Information supplied |
************

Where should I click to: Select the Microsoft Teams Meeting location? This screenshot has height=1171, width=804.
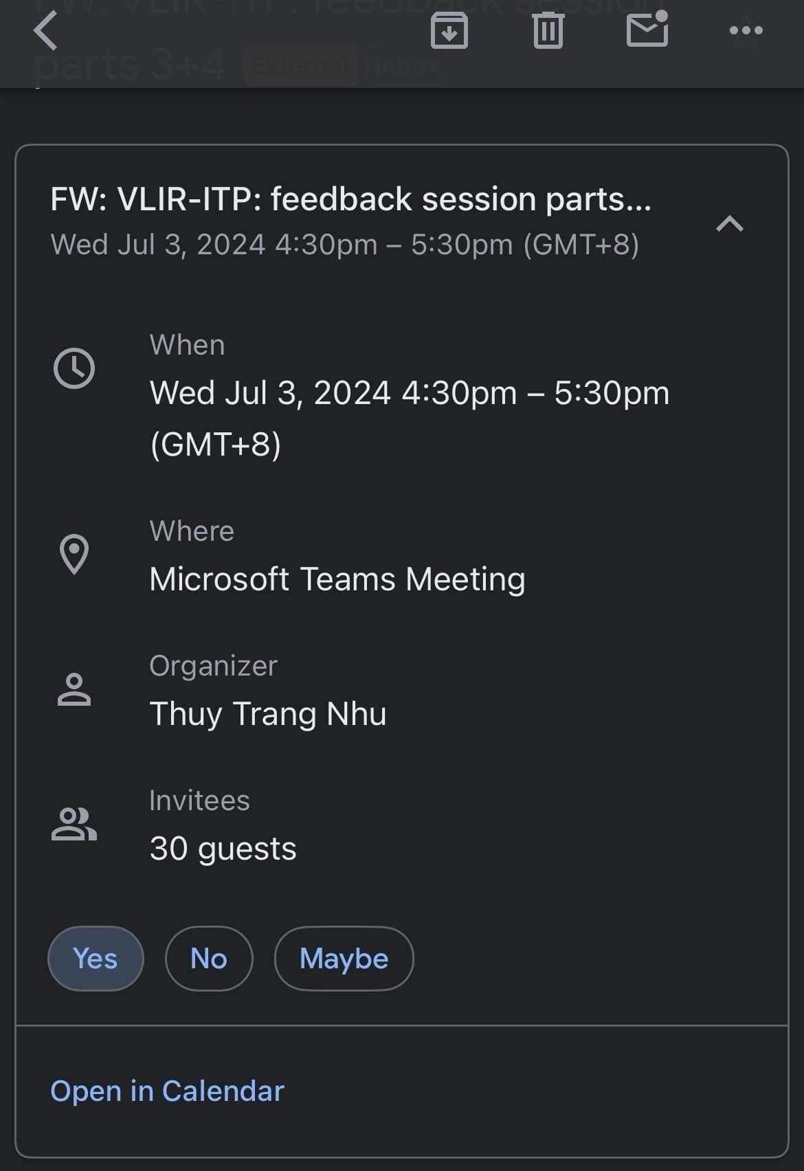tap(337, 579)
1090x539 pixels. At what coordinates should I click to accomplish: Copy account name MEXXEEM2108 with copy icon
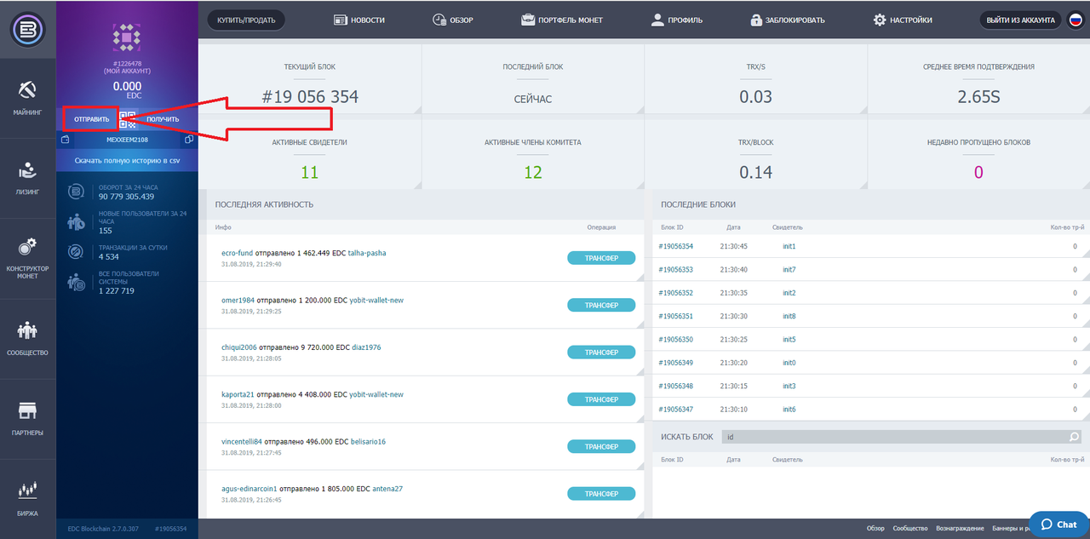[x=188, y=139]
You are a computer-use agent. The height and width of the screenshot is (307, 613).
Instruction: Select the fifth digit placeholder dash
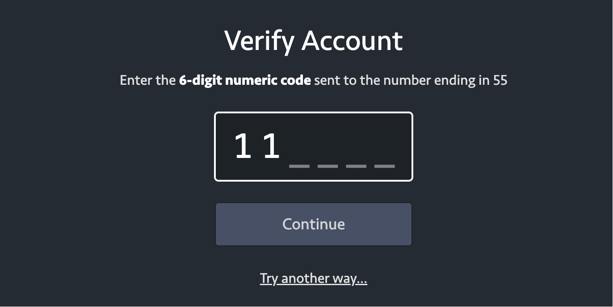tap(356, 165)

************

Exercise requirements | Output the full listing verbatim; pictures stay out.

Solution for this problem |
Where should I click to: Select the Microsoft Teams Meeting location? This screenshot has height=1171, width=804.
tap(337, 579)
1090x539 pixels. At what coordinates should I click to accomplish: Copy account name MEXXEEM2108 with copy icon
[x=188, y=139]
You are a computer-use agent. The height and width of the screenshot is (307, 613).
Instruction: Select the fifth digit placeholder dash
tap(356, 165)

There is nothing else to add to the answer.